What you need to do – Turn every line of the records below into a JSON list of strings, with one string per line and blank lines left out.

----

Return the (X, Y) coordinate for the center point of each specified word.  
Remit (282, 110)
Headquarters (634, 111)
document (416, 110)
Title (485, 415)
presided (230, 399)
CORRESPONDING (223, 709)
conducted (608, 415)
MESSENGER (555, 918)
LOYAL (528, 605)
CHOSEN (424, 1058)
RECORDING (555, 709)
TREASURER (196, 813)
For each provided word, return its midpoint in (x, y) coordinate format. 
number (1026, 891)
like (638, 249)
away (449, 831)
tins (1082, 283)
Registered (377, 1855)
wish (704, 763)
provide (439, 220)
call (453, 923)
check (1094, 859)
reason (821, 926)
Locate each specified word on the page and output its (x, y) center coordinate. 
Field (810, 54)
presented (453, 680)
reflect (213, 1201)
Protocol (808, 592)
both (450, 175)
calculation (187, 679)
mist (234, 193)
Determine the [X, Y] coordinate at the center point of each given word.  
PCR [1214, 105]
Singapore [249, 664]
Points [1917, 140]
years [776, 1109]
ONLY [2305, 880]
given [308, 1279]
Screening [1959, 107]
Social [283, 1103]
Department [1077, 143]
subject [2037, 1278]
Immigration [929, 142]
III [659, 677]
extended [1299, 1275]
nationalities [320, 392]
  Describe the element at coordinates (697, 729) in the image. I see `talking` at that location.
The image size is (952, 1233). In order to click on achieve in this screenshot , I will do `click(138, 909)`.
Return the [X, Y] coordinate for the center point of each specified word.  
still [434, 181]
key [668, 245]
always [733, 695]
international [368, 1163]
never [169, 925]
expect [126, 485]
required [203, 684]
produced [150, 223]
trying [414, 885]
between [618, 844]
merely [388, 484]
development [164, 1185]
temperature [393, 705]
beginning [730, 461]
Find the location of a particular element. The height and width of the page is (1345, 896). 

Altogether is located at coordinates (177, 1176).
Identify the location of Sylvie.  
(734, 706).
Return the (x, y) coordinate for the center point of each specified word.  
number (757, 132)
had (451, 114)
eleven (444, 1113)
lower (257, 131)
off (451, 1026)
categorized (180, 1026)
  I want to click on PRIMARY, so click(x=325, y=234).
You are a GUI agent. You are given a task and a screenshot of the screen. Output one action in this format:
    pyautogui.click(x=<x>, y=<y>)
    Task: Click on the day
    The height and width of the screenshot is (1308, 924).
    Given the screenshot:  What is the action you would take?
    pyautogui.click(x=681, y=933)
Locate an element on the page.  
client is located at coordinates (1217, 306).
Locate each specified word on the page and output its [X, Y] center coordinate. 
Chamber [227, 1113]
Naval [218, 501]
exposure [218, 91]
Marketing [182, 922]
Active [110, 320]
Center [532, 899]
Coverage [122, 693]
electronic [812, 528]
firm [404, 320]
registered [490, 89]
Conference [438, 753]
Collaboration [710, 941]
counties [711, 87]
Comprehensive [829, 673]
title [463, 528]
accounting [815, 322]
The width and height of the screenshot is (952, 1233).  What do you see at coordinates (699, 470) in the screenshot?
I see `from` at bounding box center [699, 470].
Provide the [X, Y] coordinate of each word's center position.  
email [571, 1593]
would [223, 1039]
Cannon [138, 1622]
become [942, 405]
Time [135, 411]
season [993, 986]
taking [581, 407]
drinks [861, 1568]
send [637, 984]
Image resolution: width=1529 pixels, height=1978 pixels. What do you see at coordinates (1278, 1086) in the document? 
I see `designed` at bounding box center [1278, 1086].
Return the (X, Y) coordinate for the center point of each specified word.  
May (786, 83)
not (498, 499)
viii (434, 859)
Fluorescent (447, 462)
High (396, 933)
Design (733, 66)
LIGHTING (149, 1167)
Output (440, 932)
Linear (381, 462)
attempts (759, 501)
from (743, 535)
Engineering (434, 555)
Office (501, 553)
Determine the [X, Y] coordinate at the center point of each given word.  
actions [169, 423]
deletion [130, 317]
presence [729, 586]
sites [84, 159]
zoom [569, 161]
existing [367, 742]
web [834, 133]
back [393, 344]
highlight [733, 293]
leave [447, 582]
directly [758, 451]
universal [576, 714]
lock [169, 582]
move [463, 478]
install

----

Task response –
[
  "Return the (X, Y) coordinate for the center point of each specified word.  ",
  "Remit (282, 110)",
  "Headquarters (634, 111)",
  "document (416, 110)",
  "Title (485, 415)",
  "presided (230, 399)",
  "CORRESPONDING (223, 709)",
  "conducted (608, 415)",
  "MESSENGER (555, 918)",
  "LOYAL (528, 605)",
  "CHOSEN (424, 1058)",
  "RECORDING (555, 709)",
  "TREASURER (196, 813)",
  "For each provided word, return its midpoint in (x, y) coordinate format. ",
  "number (1026, 891)",
  "like (638, 249)",
  "away (449, 831)",
  "tins (1082, 283)",
  "Registered (377, 1855)",
  "wish (704, 763)",
  "provide (439, 220)",
  "call (453, 923)",
  "check (1094, 859)",
  "reason (821, 926)",
  "Locate each specified word on the page and output its (x, y) center coordinate. ",
  "Field (810, 54)",
  "presented (453, 680)",
  "reflect (213, 1201)",
  "Protocol (808, 592)",
  "both (450, 175)",
  "calculation (187, 679)",
  "mist (234, 193)",
  "Determine the [X, Y] coordinate at the center point of each given word.  ",
  "PCR [1214, 105]",
  "Singapore [249, 664]",
  "Points [1917, 140]",
  "years [776, 1109]",
  "ONLY [2305, 880]",
  "given [308, 1279]",
  "Screening [1959, 107]",
  "Social [283, 1103]",
  "Department [1077, 143]",
  "subject [2037, 1278]",
  "Immigration [929, 142]",
  "III [659, 677]",
  "extended [1299, 1275]",
  "nationalities [320, 392]",
  "  Describe the element at coordinates (697, 729) in the image. I see `talking` at that location.",
  "The image size is (952, 1233). In order to click on achieve in this screenshot , I will do `click(138, 909)`.",
  "Return the [X, Y] coordinate for the center point of each specified word.  ",
  "still [434, 181]",
  "key [668, 245]",
  "always [733, 695]",
  "international [368, 1163]",
  "never [169, 925]",
  "expect [126, 485]",
  "required [203, 684]",
  "produced [150, 223]",
  "trying [414, 885]",
  "between [618, 844]",
  "merely [388, 484]",
  "development [164, 1185]",
  "temperature [393, 705]",
  "beginning [730, 461]",
  "Find the location of a particular element. The height and width of the page is (1345, 896). ",
  "Altogether is located at coordinates (177, 1176).",
  "Identify the location of Sylvie.  ",
  "(734, 706).",
  "Return the (x, y) coordinate for the center point of each specified word.  ",
  "number (757, 132)",
  "had (451, 114)",
  "eleven (444, 1113)",
  "lower (257, 131)",
  "off (451, 1026)",
  "categorized (180, 1026)",
  "  I want to click on PRIMARY, so click(x=325, y=234).",
  "You are a GUI agent. You are given a task and a screenshot of the screen. Output one action in this format:",
  "    pyautogui.click(x=<x>, y=<y>)",
  "    Task: Click on the day",
  "    The height and width of the screenshot is (1308, 924).",
  "    Given the screenshot:  What is the action you would take?",
  "    pyautogui.click(x=681, y=933)",
  "Locate an element on the page.  ",
  "client is located at coordinates (1217, 306).",
  "Locate each specified word on the page and output its [X, Y] center coordinate. ",
  "Chamber [227, 1113]",
  "Naval [218, 501]",
  "exposure [218, 91]",
  "Marketing [182, 922]",
  "Active [110, 320]",
  "Center [532, 899]",
  "Coverage [122, 693]",
  "electronic [812, 528]",
  "firm [404, 320]",
  "registered [490, 89]",
  "Conference [438, 753]",
  "Collaboration [710, 941]",
  "counties [711, 87]",
  "Comprehensive [829, 673]",
  "title [463, 528]",
  "accounting [815, 322]",
  "The width and height of the screenshot is (952, 1233).  What do you see at coordinates (699, 470) in the screenshot?",
  "I see `from` at bounding box center [699, 470].",
  "Provide the [X, Y] coordinate of each word's center position.  ",
  "email [571, 1593]",
  "would [223, 1039]",
  "Cannon [138, 1622]",
  "become [942, 405]",
  "Time [135, 411]",
  "season [993, 986]",
  "taking [581, 407]",
  "drinks [861, 1568]",
  "send [637, 984]",
  "Image resolution: width=1529 pixels, height=1978 pixels. What do you see at coordinates (1278, 1086) in the document? ",
  "I see `designed` at bounding box center [1278, 1086].",
  "Return the (X, Y) coordinate for the center point of each specified word.  ",
  "May (786, 83)",
  "not (498, 499)",
  "viii (434, 859)",
  "Fluorescent (447, 462)",
  "High (396, 933)",
  "Design (733, 66)",
  "LIGHTING (149, 1167)",
  "Output (440, 932)",
  "Linear (381, 462)",
  "attempts (759, 501)",
  "from (743, 535)",
  "Engineering (434, 555)",
  "Office (501, 553)",
  "Determine the [X, Y] coordinate at the center point of each given word.  ",
  "actions [169, 423]",
  "deletion [130, 317]",
  "presence [729, 586]",
  "sites [84, 159]",
  "zoom [569, 161]",
  "existing [367, 742]",
  "web [834, 133]",
  "back [393, 344]",
  "highlight [733, 293]",
  "leave [447, 582]",
  "directly [758, 451]",
  "universal [576, 714]",
  "lock [169, 582]",
  "move [463, 478]",
  "install"
]